The necrophiliac joke is credited to I am a purple crayon, btw :)

And pi-or-pie said something in a review that made me feel the need to clarify: SMeyer never went into epic detail about Edward's powers, so I just assumed that he read minds like, he heard everyone's but could focus on just one or two - as though he were standing in a room with a bunch of people that voiced their every random thought. Just in case y'all were wondering!

Finally: the pairings! I sometimes get reviews asking about who's with who and whatnot, so I thought I'll just save y'all some worry. Alice/Jasper = Hungary/Austria; Carlise/Esme (or in this case, Esme/Carlisle) = UK/France; and Rosalie/Emmett = Belarus/Prussia.

Then, guys, there's something important I gotta ask you about. Please check the endnote, because I gotta tell you some stuff and inform you of other thingies important to the story, okay? ^.^

Hope you enjoy!

Oh. And Prussia is POPE AWESOME /shot


Chapter 7 - damn, are all pedophiles this cheesy?

"So, how'd you end up here?" Antonio asked me during lunch. We were sitting at the empty table again, and Antonio had insisted on feeding me. I let him only because I'm nice, not because his pout made me wanna cry and beg forgiveness, okay? Bitch.

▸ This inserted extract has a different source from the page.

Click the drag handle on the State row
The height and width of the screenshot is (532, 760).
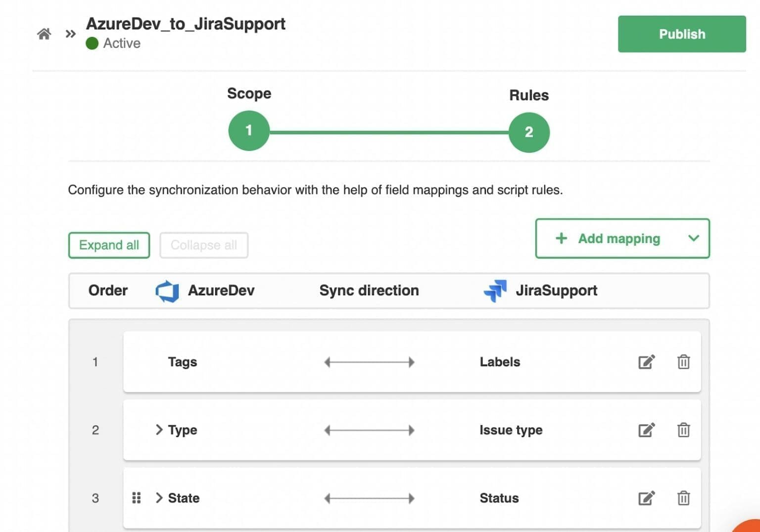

That wasn't even the creepy part; I could feel his jean-clothed legs rubbing against mine. Part of me wanted to whack him for public indecency. Especially as he wrapped his legs around mine and twisted them so that if I tried to stand I'd fall right over.

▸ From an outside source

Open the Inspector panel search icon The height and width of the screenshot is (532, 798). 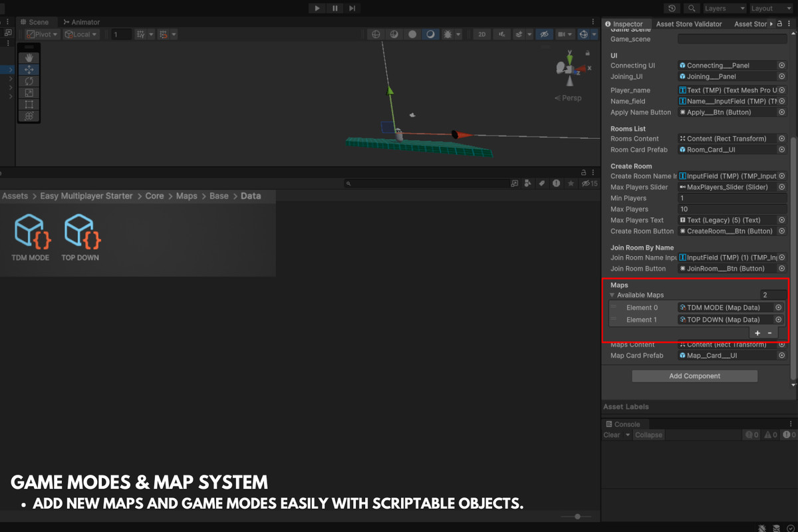pyautogui.click(x=692, y=9)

I raised an eyebrow. "What do you mean?"

"Why'd you move to Forks?"

Shrugging, I said, "Mom."

Antonio looked enthralled as he popped another forkful of pasta into my mouth (with an annoying-as-fuck HERE COMES THE TRAIN! face, might I add). "Tell me, please?"

I sighed. It wasn't like I could say no. What if he got mad and killed me or something? I quite like being alive, thank you very much.

"Well, my parents are divorced," I said with a shrug. "But you know that. I lived in Phoenix most my life -"

"How come you're so pale, then?" he interrupted, reaching out to stroke my cheek. "You're so fair, like a woman."

"WHAT?"

Antonio laughed and motioned for me to continue.

I scowled at him. "While you might not burn in the sun, I do," I deadpanned. Antonio blinked and laughed. "I burn like a bitch, so I try to avoid going outside on hot and sunny days because then I can't even wear long-sleeved shirts. Everyone thought I was a cutter until we went to a water park for a sophomore trip and I ended up burnt all over."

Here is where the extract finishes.